Tuesday, August 6, 2013

Suburban koan

Suburban Koan
            One of the changes that I’m most eagerly anticipating in my life in Norway is that I will have a chance to enjoy my time out in nature more instead of working on my yard in…um…nature.
            Any good environmental historian will tell you that nature is ever-present: in the coal that powers my computer as I type, in the cotton of the tablecloth under my arms, in the crickets I can hear outside the window, in the breeze from the open window.  But I find it hard to see every nature as equal or equally pleasant.  I believe that St. Louis’s nature would be a challenge to the most devoted outdoors-person, and I’m definitely not the most devoted.
            My husband finds me sweaty and bug-bitten while I google gardening approaches.  I’m looking for a different standard of gardening, one less standard, less rigid, looser and maybe, well, funkier than what seems to be the suburban American norm of square lawn with 3-5 ornamental plants.  I knew better than to try “organic gardening,” which I assume would only lead to organic farming certification sites.  “Heritage gardening” takes me to heirloom seed sites – cool, but not what I’m looking for.  “Surely, there are hipsters in Brooklyn developing, like, alternative lawns, right?” Then I realize that most folks in Brooklyn don’t have lawns.  “Do you think I need to try ‘lazy gardening’?” I ask.  “How about B+ gardening?” my husband proposes. 
            The yard troubles me in general, but nothing, nothing troubles me more than the leaves falling. Two falls ago, I watched the season begin.  Leaves fell from the three pin oaks in our front yard.  Leaves fell from the silver maple in our back yard.  Leaves fell from the neighbor’s trees.  Leaves fell from the park trees.  Leaves fell from my shoes when I walked in the house.  Leaves fell.  And fell. And fell. 
New Mexican girl that I am, the majestic and melancholy autumn was initially novel.  There is a hardly a tree within sight of my childhood home that exceeds a single story.  Pine and juniper predominate.  The very idea that leaves could fall challenged my imagination.  Combined with owning my first home, I couldn’t wait to greet the season.  “I will rake in the crisp evening air!” I declared.  “I will meditate on the passing of seasons.”  “I will assemble vast piles of leaves and my son and I will jump into them and laugh and gaze at the crystal blue sky.”
Such were my plans.  In reality, pin oaks drop their leaves for almost the entire year.  I’ve raked in June when it was 85 degrees Fahrenheit and I’ve raked in mid-February as my nose ran and the sun set.  I’m allergic to the silver maple, and even poking my head out the back door can initiate a bout of sneezing.  I’ve never tried jumping in a pile of its leaves.   But, no matter.  The leaves are going to keep falling.
I might have been able to get my head around the leaves, but then came the leaf blowers.  I hear them in June and October and March.  They whine and bellow and they seem never, ever to stop their relentless pursuit of the leaves.  I hear them as I pull on my mittens and slip off my flip-flops.  I hear them even when they’re not running: I hear an ear worm leaf blower in the shower and over the blender, and sometimes in the music of my son’s video games.  And I rake.  And the leaf blowers blow.  And the leaves are going to keep falling.
            What did people do before leaf blowers?  What do they do without leaf blowers?  I do some googling.  (I realize that my husband would call this B+ research.) I learn that as far away as New Zealand I have compatriots at their wits’ end over leaf blowers.  I find this awesome cartoon here.  

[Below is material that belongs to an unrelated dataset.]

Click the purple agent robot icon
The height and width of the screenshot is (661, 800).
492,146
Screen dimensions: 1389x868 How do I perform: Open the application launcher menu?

I learn that leaf blowers inspire obsession.   Standards wouldn’t be so high if it weren’t possible to get every speck of dirt, every leaf off of the lawn, off of the sidewalk, off of the ground. 
Of course, I also see the advantages.  The landscapers my neighbor’s employ can clear the front yard in the time it takes me to wipe the snot from my face.  They have work to do and doing work efficiently is satisfying.  Maybe as satisfying as raking in the crisp air of an autumn morning.  I wouldn’t know.
There are leaf blowers in Oslo, and I imagine snow blowers too.  But we’ll be living in an apartment, and I won’t be out in our yard raking and shoveling.  Maybe I’ll miss it.  One day last winter I was raking our driveway.  A leaf had lodged itself in a crack of the sidewalk.  I raked over it once, twice, maybe five times even.  The leaf rested.  I let it be.  I could get it next time.  The leaves are going to keep falling.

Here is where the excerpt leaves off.